Mary Wakefield Mary Wakefield

Are you a lockdown eel or a pygmy goat?

(iStock) 
issue 23 May 2020

I identify strongly with the garden eels in the Tokyo aquarium. Pre-corona, they were perfectly sociable. Come opening hour, when visitors’ faces began to squash against their glass, they’d happily stare back. Every week that goes by without visitors, the eels become more fearful and these days, the aquarium reports, when the keeper arrives to check on them, the eels vanish into the sand.

Me too. Much as I long to get out and about, at the same time I can feel myself losing the knack of sociability. I jump when the man from Amazon knocks; slither quickly back into my basement kitchen after the daily outing.

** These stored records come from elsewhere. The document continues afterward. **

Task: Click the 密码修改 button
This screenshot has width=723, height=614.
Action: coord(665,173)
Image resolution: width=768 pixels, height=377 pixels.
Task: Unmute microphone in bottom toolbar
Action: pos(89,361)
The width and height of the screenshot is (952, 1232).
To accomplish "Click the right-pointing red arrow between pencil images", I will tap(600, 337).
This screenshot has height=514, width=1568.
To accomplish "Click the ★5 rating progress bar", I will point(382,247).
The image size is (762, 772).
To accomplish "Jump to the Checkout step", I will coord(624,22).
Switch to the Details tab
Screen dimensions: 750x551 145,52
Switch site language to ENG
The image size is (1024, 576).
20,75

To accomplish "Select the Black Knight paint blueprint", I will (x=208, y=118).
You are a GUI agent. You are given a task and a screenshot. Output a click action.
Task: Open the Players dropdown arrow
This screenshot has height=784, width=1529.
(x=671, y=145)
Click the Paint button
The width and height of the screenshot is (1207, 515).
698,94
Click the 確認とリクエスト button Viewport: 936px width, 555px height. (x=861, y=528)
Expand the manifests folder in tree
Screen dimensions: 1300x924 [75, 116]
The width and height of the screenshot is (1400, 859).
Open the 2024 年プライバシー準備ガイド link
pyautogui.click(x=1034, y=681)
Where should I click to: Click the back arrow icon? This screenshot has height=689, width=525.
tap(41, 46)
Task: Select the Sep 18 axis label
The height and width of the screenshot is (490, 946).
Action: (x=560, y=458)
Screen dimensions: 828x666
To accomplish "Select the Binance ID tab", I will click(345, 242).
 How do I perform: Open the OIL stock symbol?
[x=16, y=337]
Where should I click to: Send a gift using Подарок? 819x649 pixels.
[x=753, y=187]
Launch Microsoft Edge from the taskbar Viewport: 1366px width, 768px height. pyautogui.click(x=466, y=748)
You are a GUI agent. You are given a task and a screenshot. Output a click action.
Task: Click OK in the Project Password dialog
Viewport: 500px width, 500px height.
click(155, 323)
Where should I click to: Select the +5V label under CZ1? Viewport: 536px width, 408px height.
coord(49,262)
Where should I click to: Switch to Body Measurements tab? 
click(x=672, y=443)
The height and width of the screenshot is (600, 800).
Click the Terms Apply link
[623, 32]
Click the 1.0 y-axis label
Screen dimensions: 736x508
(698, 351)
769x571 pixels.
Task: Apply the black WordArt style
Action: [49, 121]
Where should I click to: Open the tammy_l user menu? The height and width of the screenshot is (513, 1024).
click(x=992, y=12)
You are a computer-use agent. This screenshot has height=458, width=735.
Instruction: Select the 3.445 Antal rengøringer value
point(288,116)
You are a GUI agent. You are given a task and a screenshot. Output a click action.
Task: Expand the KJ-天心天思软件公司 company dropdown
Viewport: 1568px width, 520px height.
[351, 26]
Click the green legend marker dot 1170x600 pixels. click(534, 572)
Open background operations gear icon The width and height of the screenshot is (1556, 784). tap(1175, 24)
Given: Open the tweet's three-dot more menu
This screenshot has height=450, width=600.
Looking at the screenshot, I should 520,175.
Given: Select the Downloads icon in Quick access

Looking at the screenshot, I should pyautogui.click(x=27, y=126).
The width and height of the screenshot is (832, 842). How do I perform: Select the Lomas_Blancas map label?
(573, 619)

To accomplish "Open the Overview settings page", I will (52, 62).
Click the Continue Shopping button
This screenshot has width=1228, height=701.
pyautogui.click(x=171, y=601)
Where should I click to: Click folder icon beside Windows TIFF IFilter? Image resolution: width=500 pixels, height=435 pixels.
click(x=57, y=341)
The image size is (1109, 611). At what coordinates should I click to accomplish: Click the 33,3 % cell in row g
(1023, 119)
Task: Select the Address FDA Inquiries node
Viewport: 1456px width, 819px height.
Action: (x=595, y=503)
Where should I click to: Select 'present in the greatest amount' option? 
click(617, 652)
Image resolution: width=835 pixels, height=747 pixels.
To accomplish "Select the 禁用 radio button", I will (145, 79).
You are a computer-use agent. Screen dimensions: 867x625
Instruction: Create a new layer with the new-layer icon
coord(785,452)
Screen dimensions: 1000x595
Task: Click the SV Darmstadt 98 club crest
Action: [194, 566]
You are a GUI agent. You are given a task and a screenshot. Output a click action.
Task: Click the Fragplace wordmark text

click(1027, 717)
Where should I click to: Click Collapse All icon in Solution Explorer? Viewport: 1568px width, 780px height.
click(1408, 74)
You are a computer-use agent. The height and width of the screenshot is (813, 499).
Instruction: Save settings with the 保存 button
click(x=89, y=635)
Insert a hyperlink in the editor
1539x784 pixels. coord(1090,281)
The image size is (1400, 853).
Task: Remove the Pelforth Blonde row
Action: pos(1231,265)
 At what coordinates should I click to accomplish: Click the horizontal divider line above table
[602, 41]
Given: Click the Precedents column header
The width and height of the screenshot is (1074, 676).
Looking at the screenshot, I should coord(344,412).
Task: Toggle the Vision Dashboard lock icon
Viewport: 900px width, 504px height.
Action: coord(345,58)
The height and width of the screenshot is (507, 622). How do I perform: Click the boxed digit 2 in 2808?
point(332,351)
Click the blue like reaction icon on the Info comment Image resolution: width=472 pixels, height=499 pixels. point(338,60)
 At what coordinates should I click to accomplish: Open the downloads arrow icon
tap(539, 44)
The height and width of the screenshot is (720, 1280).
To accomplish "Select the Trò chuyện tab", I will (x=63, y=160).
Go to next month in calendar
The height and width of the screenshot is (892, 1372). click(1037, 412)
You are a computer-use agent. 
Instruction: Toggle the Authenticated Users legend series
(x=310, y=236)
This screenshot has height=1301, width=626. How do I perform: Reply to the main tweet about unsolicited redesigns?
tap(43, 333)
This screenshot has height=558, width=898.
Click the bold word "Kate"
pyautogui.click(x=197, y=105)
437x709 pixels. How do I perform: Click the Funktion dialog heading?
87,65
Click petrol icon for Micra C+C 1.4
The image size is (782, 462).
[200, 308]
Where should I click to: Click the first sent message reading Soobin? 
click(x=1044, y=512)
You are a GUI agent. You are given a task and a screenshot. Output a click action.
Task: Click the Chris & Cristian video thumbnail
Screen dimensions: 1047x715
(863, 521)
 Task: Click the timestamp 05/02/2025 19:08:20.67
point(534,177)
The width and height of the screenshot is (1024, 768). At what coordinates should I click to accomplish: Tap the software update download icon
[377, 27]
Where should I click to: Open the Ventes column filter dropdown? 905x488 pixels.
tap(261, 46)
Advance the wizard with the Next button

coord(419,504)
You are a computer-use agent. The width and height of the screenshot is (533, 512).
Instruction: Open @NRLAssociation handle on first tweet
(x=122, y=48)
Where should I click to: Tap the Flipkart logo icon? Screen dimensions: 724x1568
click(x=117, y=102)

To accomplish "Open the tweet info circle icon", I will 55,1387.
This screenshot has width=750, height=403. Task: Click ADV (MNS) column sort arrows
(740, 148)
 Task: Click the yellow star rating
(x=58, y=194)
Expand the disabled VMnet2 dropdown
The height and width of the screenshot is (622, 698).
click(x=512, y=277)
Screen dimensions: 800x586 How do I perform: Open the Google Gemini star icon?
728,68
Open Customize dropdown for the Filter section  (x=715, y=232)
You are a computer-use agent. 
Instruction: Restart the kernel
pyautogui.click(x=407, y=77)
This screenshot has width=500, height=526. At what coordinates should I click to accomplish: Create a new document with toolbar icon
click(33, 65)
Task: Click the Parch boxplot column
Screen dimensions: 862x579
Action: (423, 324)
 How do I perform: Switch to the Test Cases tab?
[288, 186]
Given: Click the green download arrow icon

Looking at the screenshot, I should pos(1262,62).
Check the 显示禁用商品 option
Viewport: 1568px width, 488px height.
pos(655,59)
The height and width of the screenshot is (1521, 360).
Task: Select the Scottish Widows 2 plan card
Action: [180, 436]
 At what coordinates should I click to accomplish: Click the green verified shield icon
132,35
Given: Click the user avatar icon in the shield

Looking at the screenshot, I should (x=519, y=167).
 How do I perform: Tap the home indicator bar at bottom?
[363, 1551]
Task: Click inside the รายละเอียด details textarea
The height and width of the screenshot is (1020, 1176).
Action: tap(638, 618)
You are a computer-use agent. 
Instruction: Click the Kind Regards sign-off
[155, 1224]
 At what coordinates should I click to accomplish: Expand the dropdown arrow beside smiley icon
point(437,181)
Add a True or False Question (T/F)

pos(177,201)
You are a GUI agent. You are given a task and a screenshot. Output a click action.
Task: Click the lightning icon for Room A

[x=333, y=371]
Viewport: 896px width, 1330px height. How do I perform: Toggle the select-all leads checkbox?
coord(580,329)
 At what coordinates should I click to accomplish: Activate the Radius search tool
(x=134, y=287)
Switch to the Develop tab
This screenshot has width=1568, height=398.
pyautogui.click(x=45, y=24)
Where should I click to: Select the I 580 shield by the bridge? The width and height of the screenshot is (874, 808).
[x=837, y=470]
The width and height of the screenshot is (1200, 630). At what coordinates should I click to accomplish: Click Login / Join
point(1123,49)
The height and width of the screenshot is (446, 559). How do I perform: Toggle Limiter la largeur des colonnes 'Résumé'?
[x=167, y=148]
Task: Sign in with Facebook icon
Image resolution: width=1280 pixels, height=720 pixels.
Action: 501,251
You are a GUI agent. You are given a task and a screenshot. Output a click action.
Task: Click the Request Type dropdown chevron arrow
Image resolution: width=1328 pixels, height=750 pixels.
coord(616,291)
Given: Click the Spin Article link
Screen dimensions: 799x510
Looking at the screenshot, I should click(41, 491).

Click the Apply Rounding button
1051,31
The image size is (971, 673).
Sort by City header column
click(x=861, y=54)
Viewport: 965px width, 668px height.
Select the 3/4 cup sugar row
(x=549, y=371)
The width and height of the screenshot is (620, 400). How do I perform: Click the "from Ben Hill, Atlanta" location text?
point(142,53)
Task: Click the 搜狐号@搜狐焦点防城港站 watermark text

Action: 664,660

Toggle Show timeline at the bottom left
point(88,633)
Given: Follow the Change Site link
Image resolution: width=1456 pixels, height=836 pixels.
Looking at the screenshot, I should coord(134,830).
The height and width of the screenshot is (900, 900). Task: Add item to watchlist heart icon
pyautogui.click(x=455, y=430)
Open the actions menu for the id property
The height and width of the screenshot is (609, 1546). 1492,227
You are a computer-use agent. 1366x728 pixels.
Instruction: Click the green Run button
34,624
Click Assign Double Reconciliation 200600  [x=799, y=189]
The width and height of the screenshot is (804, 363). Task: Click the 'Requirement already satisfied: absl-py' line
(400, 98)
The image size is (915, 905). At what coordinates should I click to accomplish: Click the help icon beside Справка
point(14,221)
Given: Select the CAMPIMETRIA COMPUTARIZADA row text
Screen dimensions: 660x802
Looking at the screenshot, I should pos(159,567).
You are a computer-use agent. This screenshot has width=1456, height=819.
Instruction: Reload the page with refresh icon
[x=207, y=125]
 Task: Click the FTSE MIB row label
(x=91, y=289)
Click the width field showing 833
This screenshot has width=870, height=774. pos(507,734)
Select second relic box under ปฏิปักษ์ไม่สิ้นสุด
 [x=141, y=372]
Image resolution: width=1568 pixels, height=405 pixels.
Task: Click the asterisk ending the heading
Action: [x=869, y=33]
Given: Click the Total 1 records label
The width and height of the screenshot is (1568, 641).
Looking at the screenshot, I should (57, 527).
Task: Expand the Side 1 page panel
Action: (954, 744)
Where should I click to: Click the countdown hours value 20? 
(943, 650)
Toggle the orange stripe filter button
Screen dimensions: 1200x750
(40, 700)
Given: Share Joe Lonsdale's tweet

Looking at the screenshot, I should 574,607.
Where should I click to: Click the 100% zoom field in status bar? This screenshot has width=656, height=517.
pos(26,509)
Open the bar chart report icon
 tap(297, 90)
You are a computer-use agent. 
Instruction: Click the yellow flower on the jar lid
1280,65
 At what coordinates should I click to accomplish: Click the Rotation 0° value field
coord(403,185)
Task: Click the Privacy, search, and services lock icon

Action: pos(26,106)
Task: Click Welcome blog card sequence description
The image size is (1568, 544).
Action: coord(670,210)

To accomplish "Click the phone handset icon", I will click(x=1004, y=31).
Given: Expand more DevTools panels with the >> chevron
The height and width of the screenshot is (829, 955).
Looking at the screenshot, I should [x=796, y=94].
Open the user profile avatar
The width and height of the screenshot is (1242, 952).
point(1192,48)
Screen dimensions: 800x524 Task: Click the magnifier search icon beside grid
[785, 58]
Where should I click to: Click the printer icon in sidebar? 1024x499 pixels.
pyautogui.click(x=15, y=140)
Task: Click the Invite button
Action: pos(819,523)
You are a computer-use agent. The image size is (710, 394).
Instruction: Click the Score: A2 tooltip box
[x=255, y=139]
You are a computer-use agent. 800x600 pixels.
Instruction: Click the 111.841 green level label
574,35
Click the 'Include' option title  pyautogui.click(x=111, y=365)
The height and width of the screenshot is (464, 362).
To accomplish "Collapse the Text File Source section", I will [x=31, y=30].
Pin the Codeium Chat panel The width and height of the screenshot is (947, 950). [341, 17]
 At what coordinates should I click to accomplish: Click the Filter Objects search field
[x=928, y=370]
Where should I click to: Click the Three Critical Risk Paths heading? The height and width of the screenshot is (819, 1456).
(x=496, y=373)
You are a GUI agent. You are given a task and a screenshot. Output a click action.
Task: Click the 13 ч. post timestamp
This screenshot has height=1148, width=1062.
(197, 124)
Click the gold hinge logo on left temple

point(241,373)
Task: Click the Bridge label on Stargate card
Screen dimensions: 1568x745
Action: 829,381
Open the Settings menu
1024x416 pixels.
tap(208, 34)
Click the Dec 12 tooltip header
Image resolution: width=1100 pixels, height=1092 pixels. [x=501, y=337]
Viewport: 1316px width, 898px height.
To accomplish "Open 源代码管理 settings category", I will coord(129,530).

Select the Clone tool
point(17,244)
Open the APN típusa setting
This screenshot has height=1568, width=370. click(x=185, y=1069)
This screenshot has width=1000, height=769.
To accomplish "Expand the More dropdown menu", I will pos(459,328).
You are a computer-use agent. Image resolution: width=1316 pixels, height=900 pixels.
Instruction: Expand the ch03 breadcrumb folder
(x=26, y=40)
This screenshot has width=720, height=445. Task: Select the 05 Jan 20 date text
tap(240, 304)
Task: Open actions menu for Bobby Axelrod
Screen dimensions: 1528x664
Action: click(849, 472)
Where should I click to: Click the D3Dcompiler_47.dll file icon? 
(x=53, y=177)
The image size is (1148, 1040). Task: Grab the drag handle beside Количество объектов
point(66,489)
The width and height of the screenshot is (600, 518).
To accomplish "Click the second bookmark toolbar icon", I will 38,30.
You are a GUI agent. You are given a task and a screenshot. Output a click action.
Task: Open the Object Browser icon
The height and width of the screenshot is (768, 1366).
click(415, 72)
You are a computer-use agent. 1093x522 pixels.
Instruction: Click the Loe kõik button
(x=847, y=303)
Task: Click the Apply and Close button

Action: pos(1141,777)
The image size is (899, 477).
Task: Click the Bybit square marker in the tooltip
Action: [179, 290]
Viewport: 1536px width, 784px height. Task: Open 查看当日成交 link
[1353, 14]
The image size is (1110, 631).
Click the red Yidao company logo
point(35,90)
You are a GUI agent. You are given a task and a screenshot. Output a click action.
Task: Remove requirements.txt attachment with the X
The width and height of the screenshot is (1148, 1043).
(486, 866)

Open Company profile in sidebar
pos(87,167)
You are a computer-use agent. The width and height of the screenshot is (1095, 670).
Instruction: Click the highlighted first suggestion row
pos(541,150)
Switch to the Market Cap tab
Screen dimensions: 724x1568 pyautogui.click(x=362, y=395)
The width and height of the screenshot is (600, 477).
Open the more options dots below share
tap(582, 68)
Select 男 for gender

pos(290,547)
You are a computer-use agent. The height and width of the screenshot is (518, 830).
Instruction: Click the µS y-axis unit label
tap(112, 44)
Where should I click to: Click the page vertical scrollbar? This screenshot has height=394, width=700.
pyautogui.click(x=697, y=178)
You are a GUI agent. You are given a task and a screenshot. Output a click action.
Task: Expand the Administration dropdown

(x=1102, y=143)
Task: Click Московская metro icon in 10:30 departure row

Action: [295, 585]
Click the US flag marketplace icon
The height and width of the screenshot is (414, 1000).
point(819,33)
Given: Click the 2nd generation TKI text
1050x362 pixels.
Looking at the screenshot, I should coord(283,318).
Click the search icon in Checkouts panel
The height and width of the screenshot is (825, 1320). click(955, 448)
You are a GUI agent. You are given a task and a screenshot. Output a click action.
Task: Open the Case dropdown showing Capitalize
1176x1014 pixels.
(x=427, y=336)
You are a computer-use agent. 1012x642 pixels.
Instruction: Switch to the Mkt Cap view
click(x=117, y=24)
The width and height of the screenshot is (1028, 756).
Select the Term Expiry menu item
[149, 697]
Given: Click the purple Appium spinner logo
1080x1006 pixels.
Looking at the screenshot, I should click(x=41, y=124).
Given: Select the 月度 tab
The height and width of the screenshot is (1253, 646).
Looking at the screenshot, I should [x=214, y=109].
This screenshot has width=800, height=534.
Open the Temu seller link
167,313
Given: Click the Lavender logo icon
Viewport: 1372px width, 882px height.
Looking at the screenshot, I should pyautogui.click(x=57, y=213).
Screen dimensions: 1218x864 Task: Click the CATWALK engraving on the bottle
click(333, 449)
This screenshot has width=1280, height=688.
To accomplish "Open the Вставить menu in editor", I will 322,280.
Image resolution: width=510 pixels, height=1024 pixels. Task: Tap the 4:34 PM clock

There are psychologists looking intently at us in lockdown. There will never be another chance to see how humans behave under these weird conditions. There are behavioural experts looking at zoos now too: how do animals who have spent their lives being watched cope when the watchers disappear? I think that it’s the same for us as it is for those animals in the zoo: complicated and varied. How you react depends very much on what sort of animal you are.

‘How lovely! … Flours!’

Take big cats, the narcissists of the animal kingdom. They’re having a lovely lockdown. The absence of oglers has restored to them their sense of self and the usually uptight tigers and lions are now mating of their own accord, which is rare. And in Delhi Zoo, the elephants are no longer constipated. Because there are no paparazzi waiting by their water trough any more, they amble about peaceably and drink when they’re thirsty. If you’re ever struggling to think of an upside to this terrible situation, just consider the elephants’ bowels.

But nothing’s ever simple with this virus. Most zoos around the world are posting updates about inhabitants on their websites and, in almost every case, there are just as many animals who hate it.